• _PROBLEM_
Down to the final line, write out the data below exactly.

-- EXTRACTED DATA follows --

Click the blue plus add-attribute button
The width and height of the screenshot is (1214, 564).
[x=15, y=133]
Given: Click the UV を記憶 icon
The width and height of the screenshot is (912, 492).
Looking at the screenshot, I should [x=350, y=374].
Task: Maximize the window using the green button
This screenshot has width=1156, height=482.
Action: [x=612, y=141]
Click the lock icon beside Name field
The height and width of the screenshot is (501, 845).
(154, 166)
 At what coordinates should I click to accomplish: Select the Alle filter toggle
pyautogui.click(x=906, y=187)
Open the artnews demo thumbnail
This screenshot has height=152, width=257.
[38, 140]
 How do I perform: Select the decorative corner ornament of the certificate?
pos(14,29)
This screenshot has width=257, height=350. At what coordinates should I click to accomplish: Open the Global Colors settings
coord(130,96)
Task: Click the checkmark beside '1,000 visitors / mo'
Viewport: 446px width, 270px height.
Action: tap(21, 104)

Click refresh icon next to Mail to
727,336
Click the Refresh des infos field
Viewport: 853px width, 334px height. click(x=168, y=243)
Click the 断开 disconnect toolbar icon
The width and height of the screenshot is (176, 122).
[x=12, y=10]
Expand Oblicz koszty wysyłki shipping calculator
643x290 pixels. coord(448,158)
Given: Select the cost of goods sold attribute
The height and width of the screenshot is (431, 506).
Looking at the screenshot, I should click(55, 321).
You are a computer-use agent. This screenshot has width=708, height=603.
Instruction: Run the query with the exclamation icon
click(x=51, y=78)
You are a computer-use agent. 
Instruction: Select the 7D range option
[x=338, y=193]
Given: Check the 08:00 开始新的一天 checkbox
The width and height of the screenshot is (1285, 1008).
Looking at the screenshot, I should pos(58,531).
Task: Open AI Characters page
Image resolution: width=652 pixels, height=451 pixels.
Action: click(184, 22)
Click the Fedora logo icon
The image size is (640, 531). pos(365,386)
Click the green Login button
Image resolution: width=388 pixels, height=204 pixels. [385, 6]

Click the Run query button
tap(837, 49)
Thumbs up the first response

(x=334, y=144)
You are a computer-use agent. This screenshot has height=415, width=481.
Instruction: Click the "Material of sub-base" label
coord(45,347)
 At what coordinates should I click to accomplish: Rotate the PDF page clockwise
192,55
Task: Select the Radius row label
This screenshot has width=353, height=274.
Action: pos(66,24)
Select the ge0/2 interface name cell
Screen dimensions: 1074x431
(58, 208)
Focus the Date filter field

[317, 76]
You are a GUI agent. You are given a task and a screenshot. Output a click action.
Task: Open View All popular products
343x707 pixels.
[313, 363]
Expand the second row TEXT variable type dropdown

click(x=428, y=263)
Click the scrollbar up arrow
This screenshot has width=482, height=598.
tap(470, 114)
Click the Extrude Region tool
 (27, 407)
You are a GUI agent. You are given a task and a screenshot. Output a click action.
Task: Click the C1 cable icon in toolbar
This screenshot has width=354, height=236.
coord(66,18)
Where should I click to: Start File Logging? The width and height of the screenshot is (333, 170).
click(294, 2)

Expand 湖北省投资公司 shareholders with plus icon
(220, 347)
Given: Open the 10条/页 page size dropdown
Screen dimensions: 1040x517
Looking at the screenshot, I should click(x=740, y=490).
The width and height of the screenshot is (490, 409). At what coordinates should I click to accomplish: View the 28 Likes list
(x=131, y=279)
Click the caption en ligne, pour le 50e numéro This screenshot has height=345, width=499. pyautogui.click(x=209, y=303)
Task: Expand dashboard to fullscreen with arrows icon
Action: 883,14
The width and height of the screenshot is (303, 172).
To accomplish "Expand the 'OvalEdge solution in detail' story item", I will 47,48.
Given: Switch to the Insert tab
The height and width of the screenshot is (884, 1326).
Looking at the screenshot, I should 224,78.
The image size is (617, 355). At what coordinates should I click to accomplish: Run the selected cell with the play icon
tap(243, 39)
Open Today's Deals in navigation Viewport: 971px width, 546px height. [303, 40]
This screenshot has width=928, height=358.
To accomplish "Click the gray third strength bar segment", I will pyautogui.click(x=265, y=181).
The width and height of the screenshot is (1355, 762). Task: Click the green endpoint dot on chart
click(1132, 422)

-- EXTRACTED DATA concluded --

• _OUTPUT BELOW_
Click the blue plus add-attribute button
The width and height of the screenshot is (1214, 564).
[x=15, y=133]
Given: Click the UV を記憶 icon
The width and height of the screenshot is (912, 492).
Looking at the screenshot, I should [x=350, y=374].
Task: Maximize the window using the green button
This screenshot has width=1156, height=482.
Action: [x=612, y=141]
Click the lock icon beside Name field
The height and width of the screenshot is (501, 845).
(154, 166)
 At what coordinates should I click to accomplish: Select the Alle filter toggle
pyautogui.click(x=906, y=187)
Open the artnews demo thumbnail
This screenshot has height=152, width=257.
[38, 140]
 How do I perform: Select the decorative corner ornament of the certificate?
pos(14,29)
This screenshot has width=257, height=350. At what coordinates should I click to accomplish: Open the Global Colors settings
coord(130,96)
Task: Click the checkmark beside '1,000 visitors / mo'
Viewport: 446px width, 270px height.
Action: tap(21, 104)

Click refresh icon next to Mail to
727,336
Click the Refresh des infos field
Viewport: 853px width, 334px height. click(x=168, y=243)
Click the 断开 disconnect toolbar icon
The width and height of the screenshot is (176, 122).
[x=12, y=10]
Expand Oblicz koszty wysyłki shipping calculator
643x290 pixels. coord(448,158)
Given: Select the cost of goods sold attribute
The height and width of the screenshot is (431, 506).
Looking at the screenshot, I should click(55, 321).
You are a computer-use agent. This screenshot has width=708, height=603.
Instruction: Run the query with the exclamation icon
click(x=51, y=78)
You are a computer-use agent. 
Instruction: Select the 7D range option
[x=338, y=193]
Given: Check the 08:00 开始新的一天 checkbox
The width and height of the screenshot is (1285, 1008).
Looking at the screenshot, I should pos(58,531).
Task: Open AI Characters page
Image resolution: width=652 pixels, height=451 pixels.
Action: click(184, 22)
Click the Fedora logo icon
The image size is (640, 531). pos(365,386)
Click the green Login button
Image resolution: width=388 pixels, height=204 pixels. [385, 6]

Click the Run query button
tap(837, 49)
Thumbs up the first response

(x=334, y=144)
You are a computer-use agent. This screenshot has height=415, width=481.
Instruction: Click the "Material of sub-base" label
coord(45,347)
 At what coordinates should I click to accomplish: Rotate the PDF page clockwise
192,55
Task: Select the Radius row label
This screenshot has width=353, height=274.
Action: pos(66,24)
Select the ge0/2 interface name cell
Screen dimensions: 1074x431
(58, 208)
Focus the Date filter field

[317, 76]
You are a GUI agent. You are given a task and a screenshot. Output a click action.
Task: Open View All popular products
343x707 pixels.
[313, 363]
Expand the second row TEXT variable type dropdown

click(x=428, y=263)
Click the scrollbar up arrow
This screenshot has width=482, height=598.
tap(470, 114)
Click the Extrude Region tool
 (27, 407)
You are a GUI agent. You are given a task and a screenshot. Output a click action.
Task: Click the C1 cable icon in toolbar
This screenshot has width=354, height=236.
coord(66,18)
Where should I click to: Start File Logging? The width and height of the screenshot is (333, 170).
click(294, 2)

Expand 湖北省投资公司 shareholders with plus icon
(220, 347)
Given: Open the 10条/页 page size dropdown
Screen dimensions: 1040x517
Looking at the screenshot, I should click(x=740, y=490).
The width and height of the screenshot is (490, 409). At what coordinates should I click to accomplish: View the 28 Likes list
(x=131, y=279)
Click the caption en ligne, pour le 50e numéro This screenshot has height=345, width=499. pyautogui.click(x=209, y=303)
Task: Expand dashboard to fullscreen with arrows icon
Action: 883,14
The width and height of the screenshot is (303, 172).
To accomplish "Expand the 'OvalEdge solution in detail' story item", I will 47,48.
Given: Switch to the Insert tab
The height and width of the screenshot is (884, 1326).
Looking at the screenshot, I should 224,78.
The image size is (617, 355). At what coordinates should I click to accomplish: Run the selected cell with the play icon
tap(243, 39)
Open Today's Deals in navigation Viewport: 971px width, 546px height. [303, 40]
This screenshot has width=928, height=358.
To accomplish "Click the gray third strength bar segment", I will pyautogui.click(x=265, y=181).
The width and height of the screenshot is (1355, 762). Task: Click the green endpoint dot on chart
click(1132, 422)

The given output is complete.